Bei diesen Worten preßte Carlini krampfhaft die Zähne zusammen.
Nun vorwärts, sagte Cucumetto, einen Schritt nach den Genossen zu machend, kommst du?
Ich folge Euch.
Cucumetto entfernte sich, jedoch ohne Carlini aus dem Gesichte zu verlieren, denn er fürchtete ohne Zweifel, er könnte von hinten auf ihn schießen; doch nichts deutete bei dem Banditen eine feindselige Absicht an. Er stand mit gekreuzten Armen bei der immer noch ohnmächtigen Rita. Einen Augenblick dachte Cucumetto, der junge Mann würde sie in seine Armen nehmen und mit ihr fliehen. Es war ihm nun auch wenig mehr daran gelegen, denn er hatte von Rita, was er haben wollte, und auch das geringe Lösegeld ließ ihn gleichgültig. Er setzte daher seinen Weg nach der Lichtung fort, ohne umzuschauen; doch zu seinem großen Erstaunen kam Carlini beinahe mit ihm hier an. Das Los gezogen! riefen die Banditen, als sie ihren Anführer erblickten. Man legte alle Namen, den Carlinis wie die der andern, in einen Hut, und der jüngste der Bande zog ein Zettelchen aus der improvisierten Urne. Auf diesem Zettelchen stand der Name Diavolaccio. Es war derselbe, dem Carlini, als er ihm auf die Gesundheit des Anführers zutrank, das Glas im Gesichte zerschmettert hatte. Als Diavolaccio sich so vom Glücke begünstigt sah, brach er in ein schallendes Gelächter aus.

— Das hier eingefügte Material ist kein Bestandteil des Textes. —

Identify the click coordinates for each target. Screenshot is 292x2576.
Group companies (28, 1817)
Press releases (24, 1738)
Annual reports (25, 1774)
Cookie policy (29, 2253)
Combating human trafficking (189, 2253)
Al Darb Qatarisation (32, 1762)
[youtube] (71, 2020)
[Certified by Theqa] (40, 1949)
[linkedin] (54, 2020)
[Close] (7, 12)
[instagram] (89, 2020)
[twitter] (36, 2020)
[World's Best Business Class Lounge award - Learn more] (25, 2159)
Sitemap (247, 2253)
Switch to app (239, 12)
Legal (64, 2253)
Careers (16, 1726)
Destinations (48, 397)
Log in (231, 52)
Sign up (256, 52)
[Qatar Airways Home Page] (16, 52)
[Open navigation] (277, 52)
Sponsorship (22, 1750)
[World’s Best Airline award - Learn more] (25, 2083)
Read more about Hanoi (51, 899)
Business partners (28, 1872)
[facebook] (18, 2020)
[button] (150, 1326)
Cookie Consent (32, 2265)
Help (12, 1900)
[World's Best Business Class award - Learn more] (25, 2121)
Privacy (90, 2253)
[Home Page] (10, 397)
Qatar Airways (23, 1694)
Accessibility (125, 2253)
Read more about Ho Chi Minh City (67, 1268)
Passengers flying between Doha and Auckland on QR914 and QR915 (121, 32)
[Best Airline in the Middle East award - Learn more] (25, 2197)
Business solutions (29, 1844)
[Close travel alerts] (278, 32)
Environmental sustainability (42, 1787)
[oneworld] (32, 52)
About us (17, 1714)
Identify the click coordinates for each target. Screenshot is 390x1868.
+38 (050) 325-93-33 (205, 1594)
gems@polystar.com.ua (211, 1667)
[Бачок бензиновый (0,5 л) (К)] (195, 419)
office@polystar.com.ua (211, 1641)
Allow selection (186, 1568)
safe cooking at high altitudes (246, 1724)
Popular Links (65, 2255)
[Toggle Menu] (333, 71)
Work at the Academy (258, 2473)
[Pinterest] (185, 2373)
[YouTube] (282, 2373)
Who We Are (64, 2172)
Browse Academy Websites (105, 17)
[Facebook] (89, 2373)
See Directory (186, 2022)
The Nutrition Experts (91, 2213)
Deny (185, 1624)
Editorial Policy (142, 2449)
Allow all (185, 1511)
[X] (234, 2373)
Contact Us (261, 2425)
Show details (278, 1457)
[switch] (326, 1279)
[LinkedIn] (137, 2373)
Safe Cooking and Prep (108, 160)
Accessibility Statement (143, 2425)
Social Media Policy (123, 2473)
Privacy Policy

Alle glaubten, Carlini werde losbrechen; aber zum allgemeinen Erstaunen nahm er ein Glas und rief mit vollkommen ruhiger Stimme: Auf deine Gesundheit, Diavolaccio! und leerte das Glas, ohne daß seine Hand zitterte. Dann setzte er sich ans Feuer, aß und trank, als ob nichts vorgefallen wäre, während sich Diavolaccio entfernte.